Жил я, как всегда, в Переделкине, двадцать минут от города, а иной мир: старые березы, вековые сосны, покой, тишина, да еще снег валит и валит. Живи и радуйся.
А вот радости как раз было мало. Нынешний год приехал я в Москву не просто развеяться, но с болезнью, надеясь и не надеясь на докторов столичных, до которых еще достучись.
Рано утром впотьмах поднимался я и брел к электричке, ехал в битком набитом вагоне. Потом – слякотный перрон, под ногами – жижа. Городские зимние угрюмые сумерки. Людской поток несет тебя ко входу в метро. Там давка: в дверях, у турникетов, у эскалаторов, в подземных переходах. В желтом электрическом свете течет и течет молчаливая людская река.
А наверху, на московских улицах, тоже несладко. Под ногами – наледь нечищеных тротуаров или снежная каша пополам с солью.
Потом – коридоры клиники, очереди, долгое время ожидания. Один кабинет да другой. «Ждите, ждите… Вы не один… Ожидайте… Может быть, завтра, а может, на той неделе… Видите, сколько народу?..» Чего тут ответишь, лишь вздохнешь: нет, не стоит хворать, а уж в нынешние времена – тем более.

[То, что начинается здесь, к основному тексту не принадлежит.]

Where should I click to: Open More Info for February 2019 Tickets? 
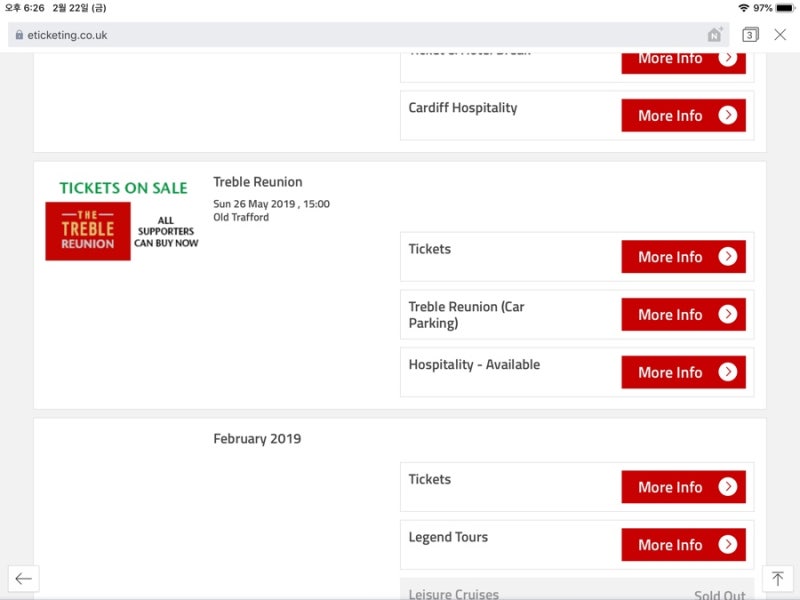[x=683, y=487]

К вечеру наглядишься, наслушаешься, устанешь, еле бредешь.
Снова – метро, его подземелья. Господи, какая сила загоняет нас в эти угрюмые норы… Выберешься оттуда, вздохнешь и спешишь к электричке, в ее вечернюю толкотню, Бога моля, чтобы не отменили.
Так и текла моя московская жизнь: за днем – день, за неделей – другая. Затемно встанешь, затемно к дому прибьешься. Ничему не рад, даже зиме и снегу.
Уже пошел декабрь, спеша к новогодью, а у меня – песня прежняя, и чем длинней она, тем тоскливей.
Однажды вечером мне повезло вдвойне: электричку не отменили и вагон оказался не больно набитым. Уселся, газету развернул для порядка. Хотя чего там вычитывать: убили, взорвали, ограбили, да еще склоки, кто больше украл. Но по привычке достал газету ли, детектив и вроде укрылся: не трогай меня. Вечерний поезд, усталые люди. Зима, теснота, из тамбура дует и дымом несет, кто-то ворчит, а кто-то уже ругается.